EXERCISES TO COMPLETE
**1.** Decide whether each statement below agrees with the text on the brain's default network, and back each yes or no with the deciding words quoted from it. (a) The default network was first identified in 1996. (b) The default network is more intricate and well-connected in children than in adults. (c) The scientists want to assess how conditions such as autism affect brain function.
**2.** Write what comes next in the text on the brain's default network, starting after its last sentence.
====== PASSAGE FOR REVIEW
A brain network linked to introspective tasks — such as forming the self-image or understanding the motivations of others — is less intricate and well-connected in children, scientists at Washington University School of Medicine in St. Louis have learned. They also showed that the network establishes firmer connections between various brain regions as an individual matures.
The scientists are working to establish a picture of how these connections and other brain networks normally develop and interact. They want to use that picture to conduct more detailed assessments of the effects of aging, brain injuries and conditions such as autism on brain function.
"Having this information will not only help us understand what's going wrong in these patients, it will also allow us to better assess whether and how future interventions are providing those patients with effective treatment," says senior author Bradley L. Schlaggar, M.D., Ph.D., associate professor of pediatrics, radiology, neurology and anatomy and neurobiology.
Neuroscientists including co-author Marcus E. Raichle, M.D., professor of radiology, of anatomy and neurobiology and of neurology first identified the network, which is called the default network, in 1996. Since then, scientists have linked it to a number of inward-looking activities, including the creation of the "autobiographical self," a person's internal narrative of their life story; and "mentalizing," the ability to analyze the mental states of others and use those insights to adjust the self's behavior appropriately.
============
====== RAW DATA
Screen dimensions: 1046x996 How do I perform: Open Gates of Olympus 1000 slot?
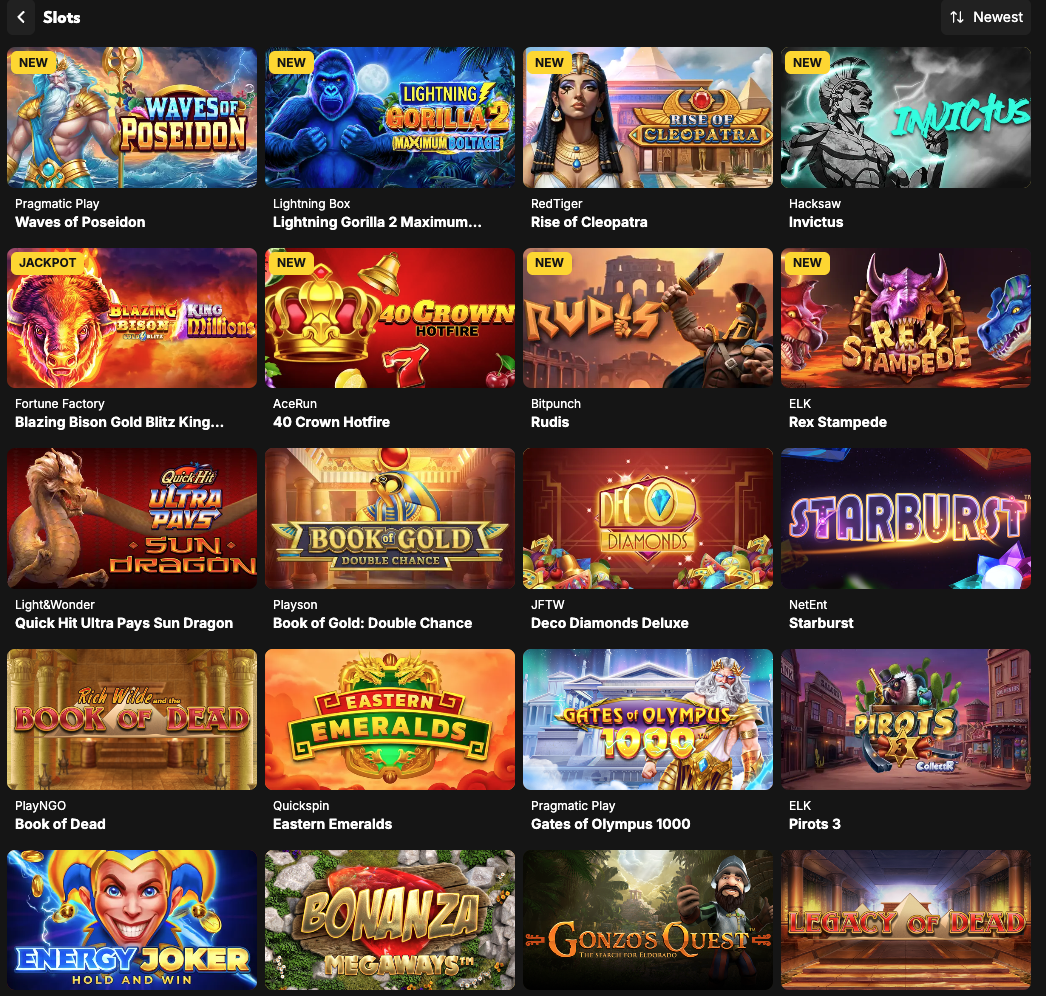[648, 719]
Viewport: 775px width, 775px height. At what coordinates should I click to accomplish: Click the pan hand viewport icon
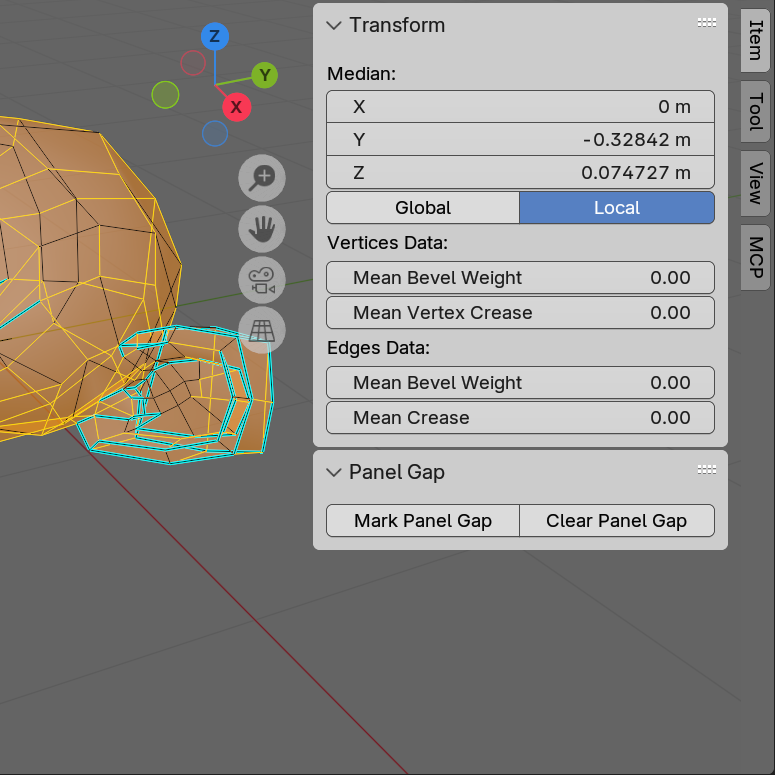262,229
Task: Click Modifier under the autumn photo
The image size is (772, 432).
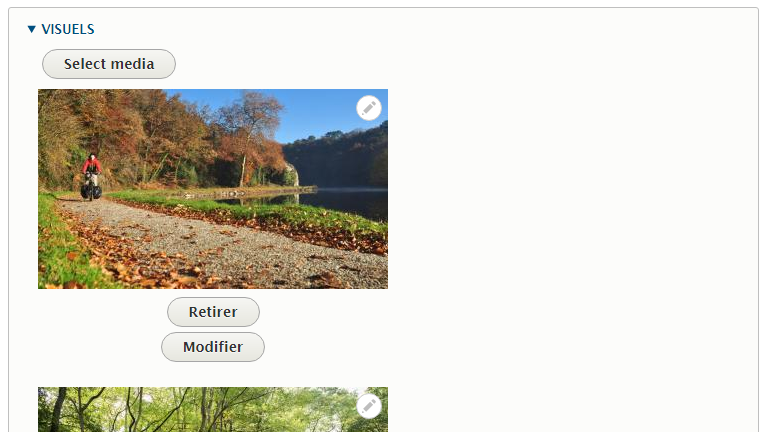Action: pos(213,347)
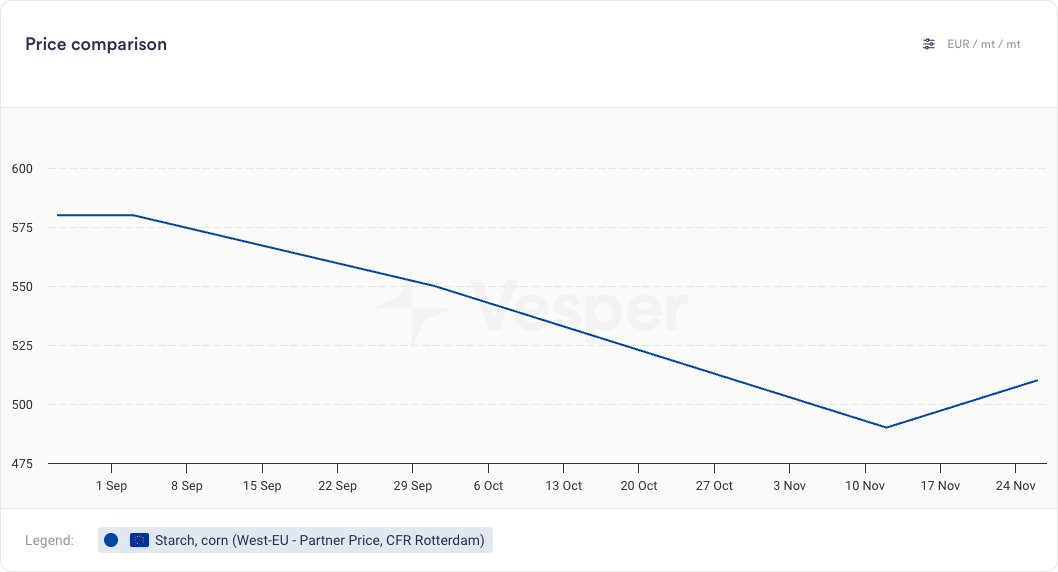Click the blue dot in the legend
Viewport: 1058px width, 572px height.
pyautogui.click(x=111, y=540)
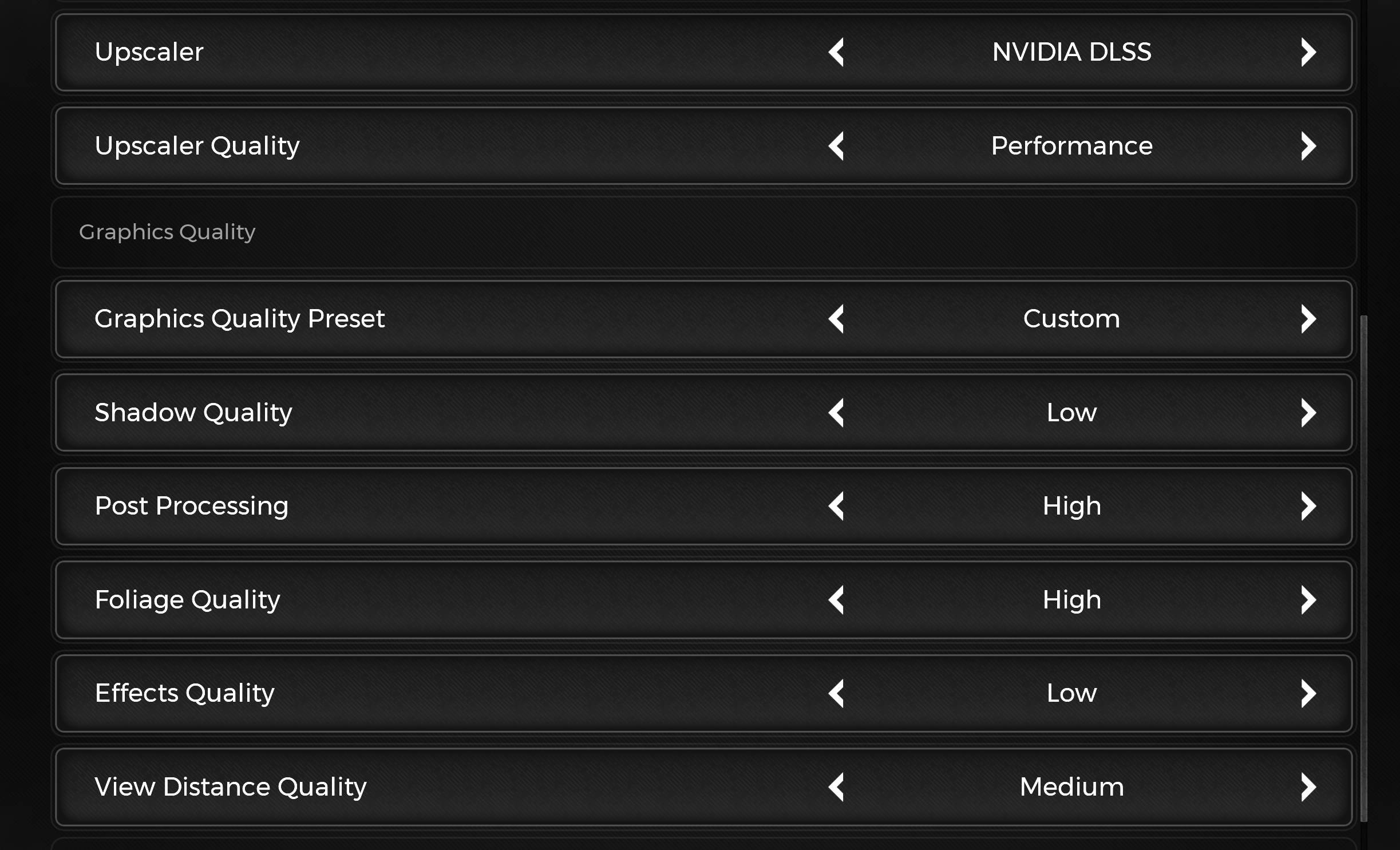Click the settings list vertical scrollbar
The width and height of the screenshot is (1400, 850).
coord(1364,568)
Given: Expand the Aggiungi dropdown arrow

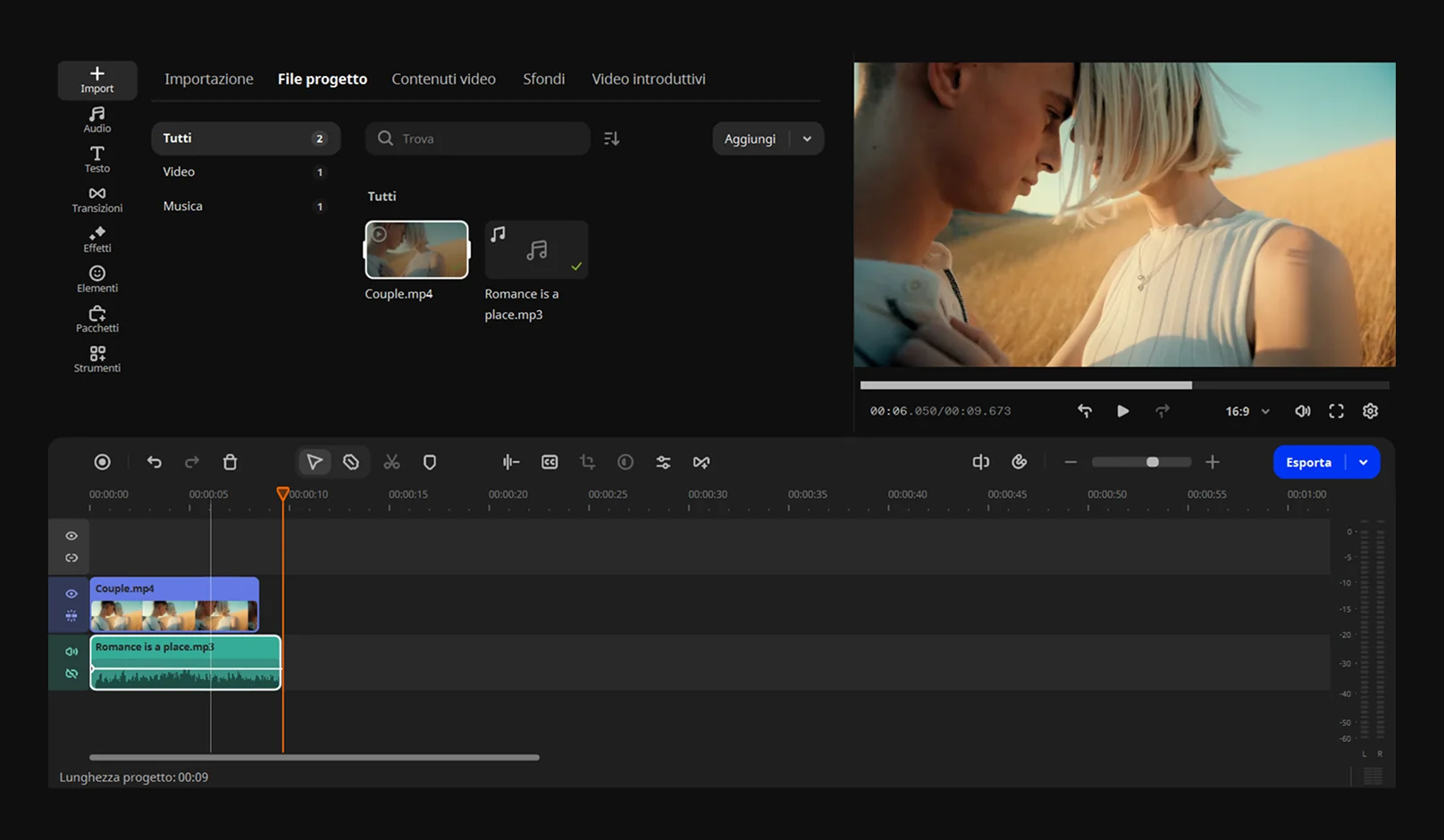Looking at the screenshot, I should (x=807, y=139).
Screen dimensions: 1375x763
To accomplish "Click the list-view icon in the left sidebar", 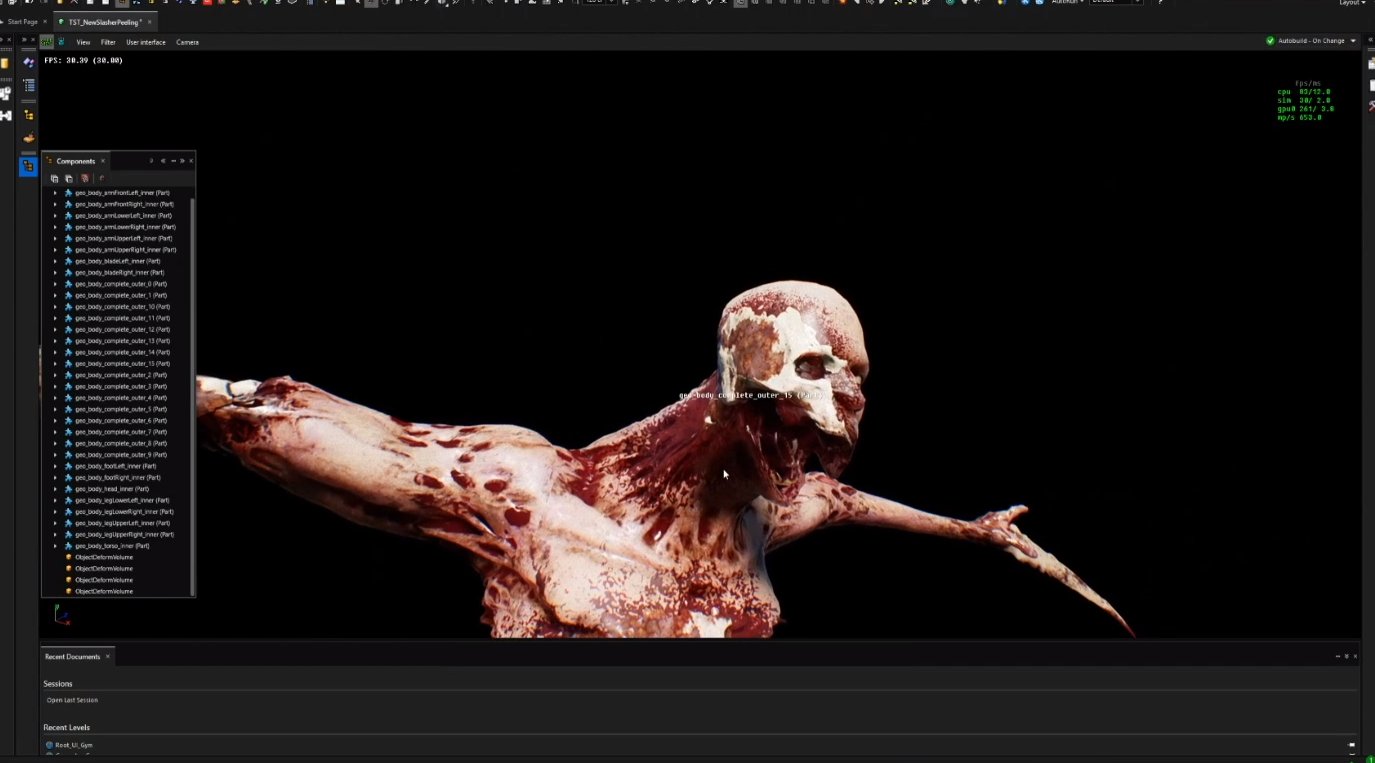I will (29, 87).
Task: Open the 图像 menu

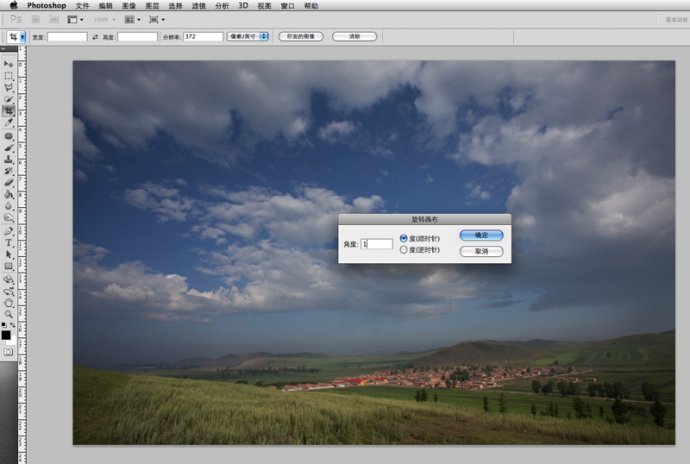Action: point(129,5)
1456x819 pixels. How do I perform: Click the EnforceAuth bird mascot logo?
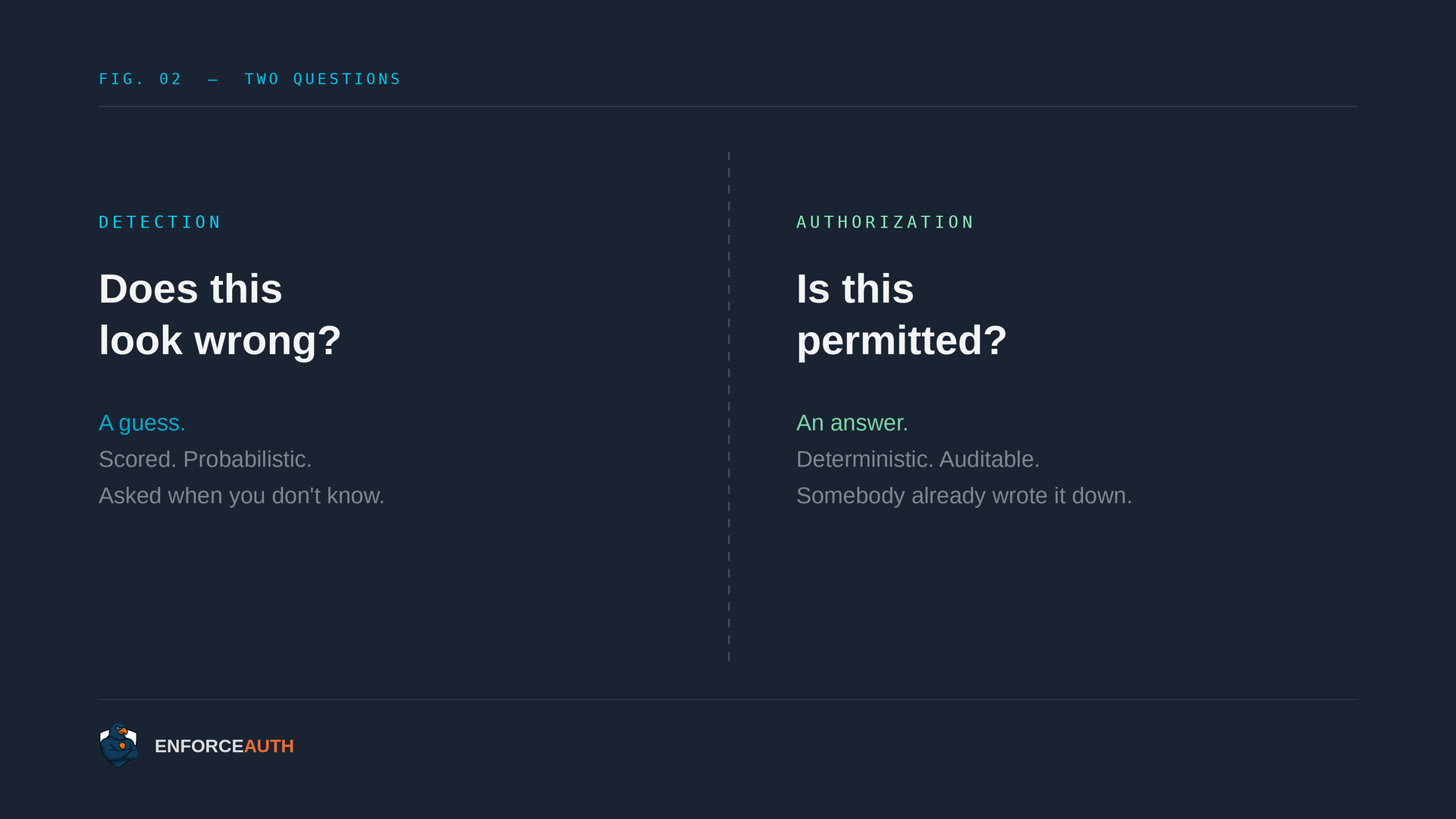[119, 745]
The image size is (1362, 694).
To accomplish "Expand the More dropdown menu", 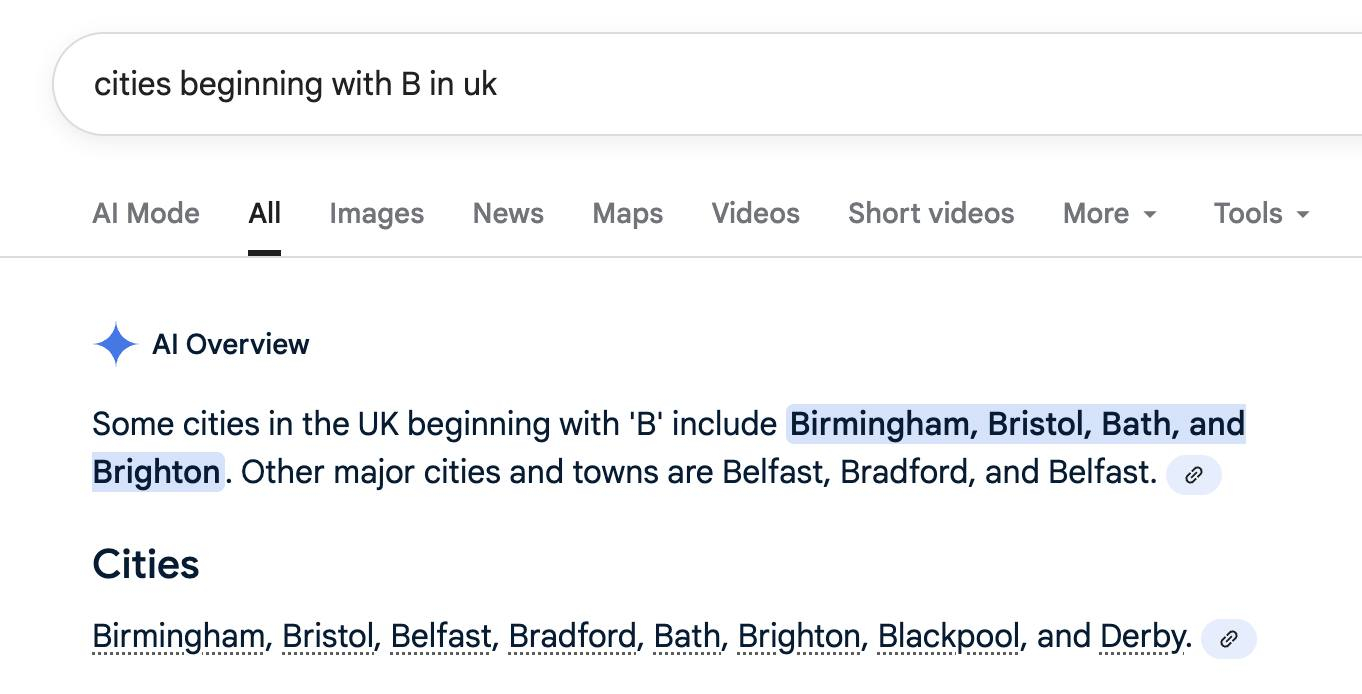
============
EXERCISE RESULTS
**1.**
(a) Yes: "first identified the network, which is called the default network, in 1996"
(b) No: "is less intricate and well-connected in children"
(c) Yes: "more detailed assessments of the effects of aging, brain injuries and conditions such as autism on brain function"

**2.**
Schlaggar, Raichle and colleagues including Steve Petersen, Ph.D., the James McDonnell Professor of Cognitive Neuroscience and professor of neurology and psychology, have been using a new technique called resting-state functional connectivity MRI to identify brain networks and analyze their functions and development. Instead of analyzing mental activity when a volunteer works on a cognitive task, resting-state connectivity scans their brains after they have been asked to rest and not engage in any specific tasks. The scans reveal changes in the oxygen levels in blood flowing to different areas of the brain. Researchers interpret correlations in the rise and fall of blood oxygen to different brain areas as a sign that those areas likely work together. In neuroscientist's terms, this means the regions have functional connectivity.
Damien A. Fair, a graduate student in Schlaggar's lab, led the new study, which compared functional connectivity in 13 brain regions linked to the default network in children ages seven to nine and adults ages 21 to 31.
"The difference between children and adults is profound," Fair says. "In a graph depicting the strength of connections between the brain regions we studied, children's minds have just a few connections between some regions, while the adult brains have a web-like mesh of many different interconnecting links involving all the regions."
In papers published in recent years, the researchers have used the same techniques to identify two networks that they think control much of the brain activity behind behaviors directed toward "external" goals, including observing and interacting with the environment.
Schlaggar and colleagues plan further study of how the brain networks interact during development and in the mature brain. They also are looking at how network functions differ in patients with brain injuries and conditions such as autism.
"Autism spectrum disorder first manifests earlier than the time period we were studying," Schlaggar notes. "But many of the functions it affects have been associated with the default network, so we're eager to see if analysis of this network and its development can give us new insights into autism."
Journal reference: Fair DA, Cohen AL, Dosenbach NUF, Church JA, Miezin FM, Barch DM, Raichle ME, Petersen SE, Schlaggar BL. The maturing architecture of the brain's default network. Proceedings of the National Academy of Sciences, online edition, in print March 11.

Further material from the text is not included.